The ongoing saga of the dispute between online retailer Amazon and publisher Hachette has taken a turn for the more violent - as employees for both companies have been taking to the streets and engaging in "rumbles".
The fighting, attended by up to two police officers at a time, is taking place in Seattle, home of Amazon's headquarters, and has been ongoing for six days now. Although the protests started with each side holding up amusing and vaguely rhyming placards, tensions rose when Amazon began shipping copies of "How to riot for dummies" manuals to their rivals.
"It was insulting," said Hachette spokesperson Marie Claire Duvall. "We know how to riot. We are French for goodness' sake! Have they not heard of the French Revolution! But the real insult was not the books themselves, it was that they were delivered at completely reasonable prices and in a very quick manner!"
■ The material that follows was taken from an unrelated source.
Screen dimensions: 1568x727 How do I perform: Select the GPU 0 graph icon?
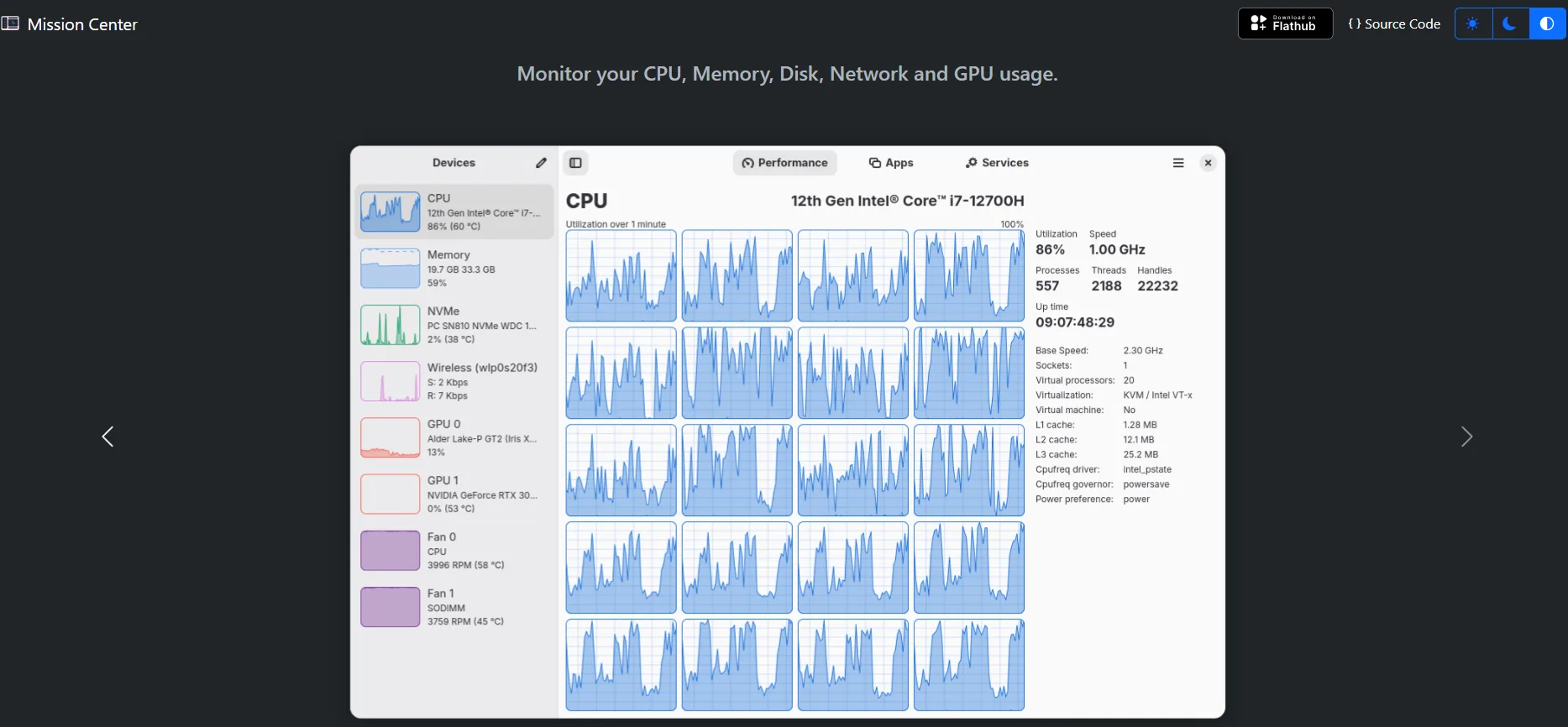click(x=390, y=437)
Fisticuffs broke out early yesterday morning during an alleged contratante about some muffins that had been delivered by nearby store Amy's Baking Company - the Amazon crew apparently insisted that the food be given to Hachette, and vice-versa. Apparently there were no real injuries, although one person was airlifted to hospital through a vicious paper-cut.
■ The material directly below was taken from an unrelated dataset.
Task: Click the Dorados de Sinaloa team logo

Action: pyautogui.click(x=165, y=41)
"All we want," explained the Hachette spokesperson, "is a fair deal for our authors. Amazon has us over a barrel with our trousers down, and we want to make sure there's a bit of barbed wire inserted into us so that they share our pain. Our authors have been very understanding during this disagreement, and we thank them for their suffering. Once Amazon realises that they can't ask us to reduce our operating profits while simultaneously making little to no difference to our authors' own earnings, they'll crack like very thin shelled eggs."
The dispute is set to "rumble" onwards, until either a resolution is agreed that suits none of the authors involved, or Amazon buys Hachette.